Monday, June 07, 2004

Joke of the Day

Two girls were walking down the sidewalk on a hot summer day and they noticed an old lady sitting on her front steps eating watermelon.

As the two girls walked closer, they realized that the old lady wasn't wearing any panties. Curious, one of the girls asked, "Do you find it cooler without any panties?"

The old lady remarked, "Well, dear, I'm not sure if it's any cooler, but it sure does keeps the flies off the watermelon."

hahaha

Saturday, June 05, 2004

Joke of the Day

"Not So Dumb"

Two bored casino dealers were waiting at a craps table. A very attractive blonde woman arrived and bet twenty thousand dollars on a single roll of the dice.

She said, "I hope you don't mind, but I feel much luckier when I'm completely nude".

With that she stripped from her neck down, rolled the dice and yelled, "Mama needs new clothes!"

Then she hollered "YES! YES! I WON! I WON!"

She jumped up and down and hugged each of the dealers. With that she picked up all the money and clothes and quickly departed. The dealers just stared at
each other dumbfounded.

Finally, one of them asked, "What did she roll?"

The other answered, "I thought YOU were watching!"

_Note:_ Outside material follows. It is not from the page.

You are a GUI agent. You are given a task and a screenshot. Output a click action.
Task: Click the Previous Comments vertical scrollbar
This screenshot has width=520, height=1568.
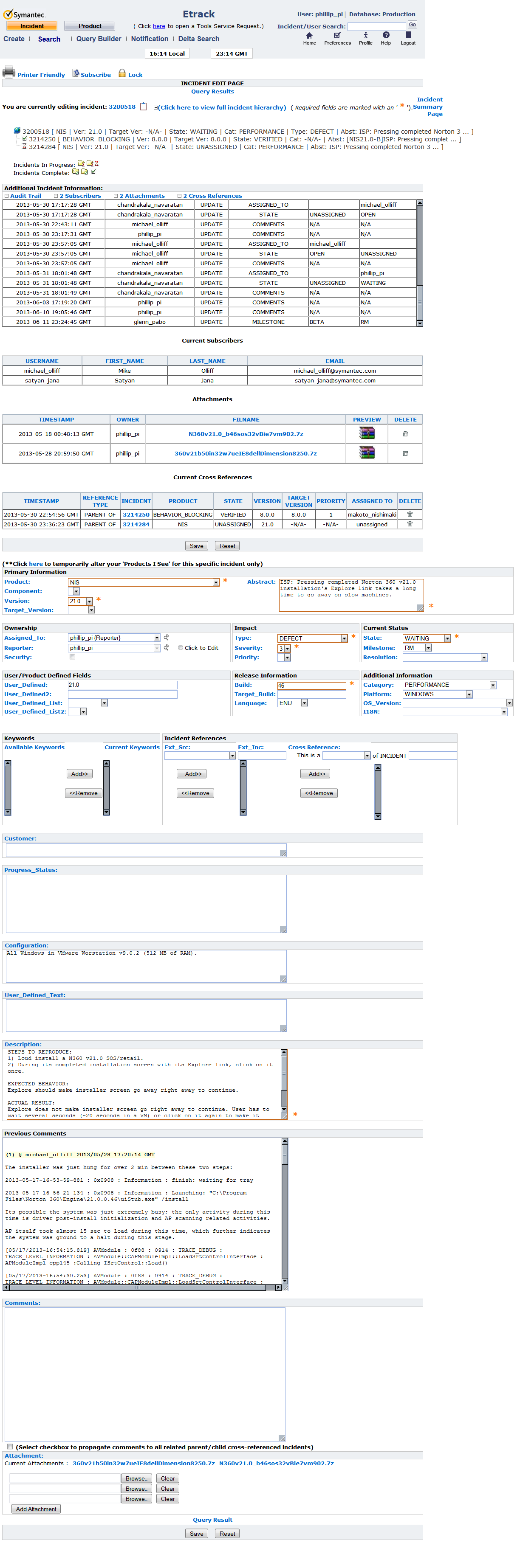(284, 1211)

Moral: Not all blondes are dumb, but most men are gullible.


haha. oh and also two "Men are like" jokes...

Men are like...

..Handguns.
Keep one around long enough and your gonna want to shoot it.

..Placemats.
They only show up when there's food on the table.

Friday, June 04, 2004

Joke of the Day
The Reverend John Fuzz was pastor of a small congregation in a little Pennsylvania town. One day he was walking down Main Street and he happened to notice a female member of his congregation sitting in the town bar, drinking beer. The reverend thought this was sinful and not something a member of his congregation should do, so he walked through the open door of the bar and sat down next to the woman.

"Mrs. Fitzgerald," the reverend said sternly. "This is no place for a member of my congregation. Why don't you let me take you home?"

"Shure," she said with a slur, obviously very drunk.

When Mrs Fitzgerald stood up from the bar, she began to weave back and forth. The reverend realized that she had had too much to drink and he grabbed hold of her arms to steady her. When he did, they both lost their balance and tumbled to the floor.

After rolling around for a few seconds, the reverend wound up lying on top of Mrs. Fitzgerald, her skirt hiked up to her waist.

The bartender looked over the bar and said, "Here, here, buddy, we won't have any of that carrying on in this bar."

The reverend looked up at the bartender and said, "But you don't understand, I'm Pastor Fuzz."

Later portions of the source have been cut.